# start of Records for this task

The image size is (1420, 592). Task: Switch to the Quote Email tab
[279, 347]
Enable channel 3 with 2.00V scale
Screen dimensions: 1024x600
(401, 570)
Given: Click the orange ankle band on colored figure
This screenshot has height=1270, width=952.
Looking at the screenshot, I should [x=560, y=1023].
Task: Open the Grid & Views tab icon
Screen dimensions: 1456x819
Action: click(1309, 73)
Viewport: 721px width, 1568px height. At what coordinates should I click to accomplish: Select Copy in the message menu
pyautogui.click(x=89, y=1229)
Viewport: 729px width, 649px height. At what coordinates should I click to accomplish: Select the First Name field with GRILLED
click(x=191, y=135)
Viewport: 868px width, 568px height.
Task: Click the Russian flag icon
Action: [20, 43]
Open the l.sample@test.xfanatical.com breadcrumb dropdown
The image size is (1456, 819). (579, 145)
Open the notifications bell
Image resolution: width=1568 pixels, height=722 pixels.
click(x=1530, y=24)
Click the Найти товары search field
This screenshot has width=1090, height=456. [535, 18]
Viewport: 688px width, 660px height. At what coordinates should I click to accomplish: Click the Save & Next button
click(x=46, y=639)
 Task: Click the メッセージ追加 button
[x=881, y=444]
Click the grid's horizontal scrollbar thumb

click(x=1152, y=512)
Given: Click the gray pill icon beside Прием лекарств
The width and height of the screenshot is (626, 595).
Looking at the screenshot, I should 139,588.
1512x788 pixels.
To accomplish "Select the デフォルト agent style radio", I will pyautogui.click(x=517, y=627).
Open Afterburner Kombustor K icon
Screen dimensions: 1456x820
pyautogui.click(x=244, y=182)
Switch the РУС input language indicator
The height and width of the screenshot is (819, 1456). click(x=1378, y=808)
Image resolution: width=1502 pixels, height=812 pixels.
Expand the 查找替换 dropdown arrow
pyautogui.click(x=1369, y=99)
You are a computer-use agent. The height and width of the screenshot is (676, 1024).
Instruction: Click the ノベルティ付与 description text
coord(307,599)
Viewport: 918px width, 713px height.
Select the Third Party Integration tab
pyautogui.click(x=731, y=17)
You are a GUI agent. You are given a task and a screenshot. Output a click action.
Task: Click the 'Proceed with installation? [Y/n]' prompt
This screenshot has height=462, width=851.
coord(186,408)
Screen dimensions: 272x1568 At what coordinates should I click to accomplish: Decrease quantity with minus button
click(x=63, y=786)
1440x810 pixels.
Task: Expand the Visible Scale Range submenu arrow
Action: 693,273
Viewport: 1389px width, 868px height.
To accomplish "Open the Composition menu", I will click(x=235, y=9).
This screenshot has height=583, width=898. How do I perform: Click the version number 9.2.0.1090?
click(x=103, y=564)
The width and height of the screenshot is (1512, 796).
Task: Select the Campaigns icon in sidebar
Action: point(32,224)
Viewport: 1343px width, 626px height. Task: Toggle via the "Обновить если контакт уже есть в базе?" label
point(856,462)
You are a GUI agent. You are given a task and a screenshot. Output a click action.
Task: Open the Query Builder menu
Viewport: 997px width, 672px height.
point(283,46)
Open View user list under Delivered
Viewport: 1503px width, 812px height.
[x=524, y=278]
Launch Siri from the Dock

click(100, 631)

# end of Records for this task

Exercise task: Duplicate the items starting with the first line of the items and going on through the line with "This screenshot has width=1090, height=456.", with both of those lines included.

Correct result:
The image size is (1420, 592). Task: Switch to the Quote Email tab
[279, 347]
Enable channel 3 with 2.00V scale
Screen dimensions: 1024x600
(401, 570)
Given: Click the orange ankle band on colored figure
This screenshot has height=1270, width=952.
Looking at the screenshot, I should [x=560, y=1023].
Task: Open the Grid & Views tab icon
Screen dimensions: 1456x819
Action: click(1309, 73)
Viewport: 721px width, 1568px height. At what coordinates should I click to accomplish: Select Copy in the message menu
pyautogui.click(x=89, y=1229)
Viewport: 729px width, 649px height. At what coordinates should I click to accomplish: Select the First Name field with GRILLED
click(x=191, y=135)
Viewport: 868px width, 568px height.
Task: Click the Russian flag icon
Action: [20, 43]
Open the l.sample@test.xfanatical.com breadcrumb dropdown
The image size is (1456, 819). (579, 145)
Open the notifications bell
Image resolution: width=1568 pixels, height=722 pixels.
click(x=1530, y=24)
Click the Найти товары search field
This screenshot has width=1090, height=456. [535, 18]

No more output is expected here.